Le volume et la diversité des métadonnées en circulation dans les systèmes d’information – de l’enseignement supérieur, de la recherche, de la culture-  exigent de repenser le rôle des référentiels d’autorité. Considérés comme données de confiance au service du développement de l’open data et du web sémantique, ils constituent un capital précieux, une garantie d’indépendance, tout en interrogeant en profondeur les pratiques catalographiques classiques.

Le comité de rédaction  a souhaité apporter un éclairage terminologique en posant 3 questions aux experts de l’Abes en ce domaine : François Mistral, responsable IdRef, Yann Nicolas, expert Métadonnées, Philippe Le Pape, mission Normalisation, Olivier Rousseaux, chef du service Métadonnées. Voici  leurs réponses in extenso.

1 – En tant que professionnel de la documentation, quelles distinctions faites-vous entre « référentiel » et « base d’autorités » ?
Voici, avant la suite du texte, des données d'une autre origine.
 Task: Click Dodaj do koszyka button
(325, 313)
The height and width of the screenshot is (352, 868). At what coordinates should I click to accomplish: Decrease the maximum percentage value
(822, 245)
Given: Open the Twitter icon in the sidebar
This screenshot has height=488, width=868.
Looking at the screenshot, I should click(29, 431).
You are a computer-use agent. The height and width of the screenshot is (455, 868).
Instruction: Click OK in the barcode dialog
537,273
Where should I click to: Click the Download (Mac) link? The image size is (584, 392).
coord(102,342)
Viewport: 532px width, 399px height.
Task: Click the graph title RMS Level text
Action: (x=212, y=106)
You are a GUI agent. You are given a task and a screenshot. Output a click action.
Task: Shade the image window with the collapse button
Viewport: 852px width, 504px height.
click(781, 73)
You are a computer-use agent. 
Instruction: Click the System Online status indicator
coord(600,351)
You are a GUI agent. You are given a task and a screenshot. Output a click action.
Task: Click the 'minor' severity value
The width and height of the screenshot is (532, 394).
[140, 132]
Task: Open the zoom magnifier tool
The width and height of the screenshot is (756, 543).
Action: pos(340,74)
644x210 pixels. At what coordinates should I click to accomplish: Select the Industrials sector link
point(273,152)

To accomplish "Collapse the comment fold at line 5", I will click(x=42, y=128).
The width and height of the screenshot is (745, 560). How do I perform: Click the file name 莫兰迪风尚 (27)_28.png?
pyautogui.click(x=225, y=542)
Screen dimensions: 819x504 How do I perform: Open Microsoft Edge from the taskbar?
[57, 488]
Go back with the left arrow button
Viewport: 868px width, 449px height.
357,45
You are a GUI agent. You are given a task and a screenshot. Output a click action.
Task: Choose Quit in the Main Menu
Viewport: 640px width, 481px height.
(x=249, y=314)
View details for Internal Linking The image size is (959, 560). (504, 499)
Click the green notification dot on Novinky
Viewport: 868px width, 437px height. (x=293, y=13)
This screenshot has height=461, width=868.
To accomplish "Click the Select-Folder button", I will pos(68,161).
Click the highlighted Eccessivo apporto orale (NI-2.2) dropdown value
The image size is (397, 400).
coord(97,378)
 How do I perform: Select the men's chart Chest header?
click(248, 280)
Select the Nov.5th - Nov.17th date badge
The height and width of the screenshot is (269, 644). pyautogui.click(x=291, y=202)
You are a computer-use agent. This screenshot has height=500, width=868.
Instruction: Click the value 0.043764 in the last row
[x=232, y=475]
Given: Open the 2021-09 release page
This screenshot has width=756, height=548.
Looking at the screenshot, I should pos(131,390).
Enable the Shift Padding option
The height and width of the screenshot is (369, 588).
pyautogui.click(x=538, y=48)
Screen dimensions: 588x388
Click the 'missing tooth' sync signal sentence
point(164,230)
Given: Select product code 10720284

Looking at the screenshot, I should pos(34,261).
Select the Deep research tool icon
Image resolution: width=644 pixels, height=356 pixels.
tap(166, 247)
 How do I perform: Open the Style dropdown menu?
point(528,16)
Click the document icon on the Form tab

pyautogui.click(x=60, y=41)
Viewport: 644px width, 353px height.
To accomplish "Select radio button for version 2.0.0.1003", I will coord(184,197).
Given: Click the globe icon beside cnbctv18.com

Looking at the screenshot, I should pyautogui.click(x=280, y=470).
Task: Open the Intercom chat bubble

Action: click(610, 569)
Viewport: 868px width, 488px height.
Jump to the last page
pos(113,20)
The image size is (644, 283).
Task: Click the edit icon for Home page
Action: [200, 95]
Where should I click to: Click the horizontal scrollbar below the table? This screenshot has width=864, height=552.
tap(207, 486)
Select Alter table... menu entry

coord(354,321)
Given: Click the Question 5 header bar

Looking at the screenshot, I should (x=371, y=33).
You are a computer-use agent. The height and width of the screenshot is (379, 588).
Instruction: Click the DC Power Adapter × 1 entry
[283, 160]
François Mistral : Afin d’éviter toute confusion par omission, ajoutons un troisième terme dans ce jeu des distinctions : celui de « nomenclature ». En catalogage, ce seront les données codées – comme par exemple les codes de pays, nomenclature internationale maintenue officiellement par l’ISO 3166 Maintenance Agency (ISO 3166/MA).

Par « référentiel », je retiens surtout l’idée de données de référence et de repère. Cela signifie qu’un référentiel est un jeu de données,  suffisamment vraies, justes, certaines pour être utilisées en confiance afin d’en produire ou d’en agréger d’autres. De fait, ces données de référence sont des points de repère à partir desquelles en situer d’autres avec économie.

Par  « données d’autorité », je retiens la double dimension de contrôle et de légitimité à assurer ce contrôle : ces données font autorité en ce qu’elles contrôlent des données bibliographiques, ce qui met en évidence la nécessaire qualité des données d’autorité, la pratique des sources constituant une de leur plus-value essentielle.

Cependant, outre les différences entre ces termes, je voudrais mettre en évidence l’horizon de leur convergence.  Que les bibliothécaires se persuadent qu’eux-mêmes et les données qu’ils produisent ont la légitimité de coloniser de nouveaux espaces de l’information au profit d’un intérêt tant professionnel que général.

Yann Nicolas :  Selon moi, quand on parle référentiel à l’Abes, on entend « des données qui permettent de décrire nos documents en minimisant le recours à du texte libre », de type listes fermées de « termes » (ex : code pays…) ou listes d’entités (ex :  entité de type Pays)

Décrire les entités de type « Document » étant notre cœur de métier, les entités qui gravitent autour sont considérées comme des entités secondaires « pour nous », comme des moyens et non des fins. Ce qui est tout relatif : un système de gestion des chercheurs français prendra nos documents pour entités secondaires, le Sudoc ou theses.fr devenant un référentiel « pour eux ». Bref, les référentiels des uns peuvent être les données centrales des autres. Ce qui ne veut pas dire que tout peut devenir référentiel.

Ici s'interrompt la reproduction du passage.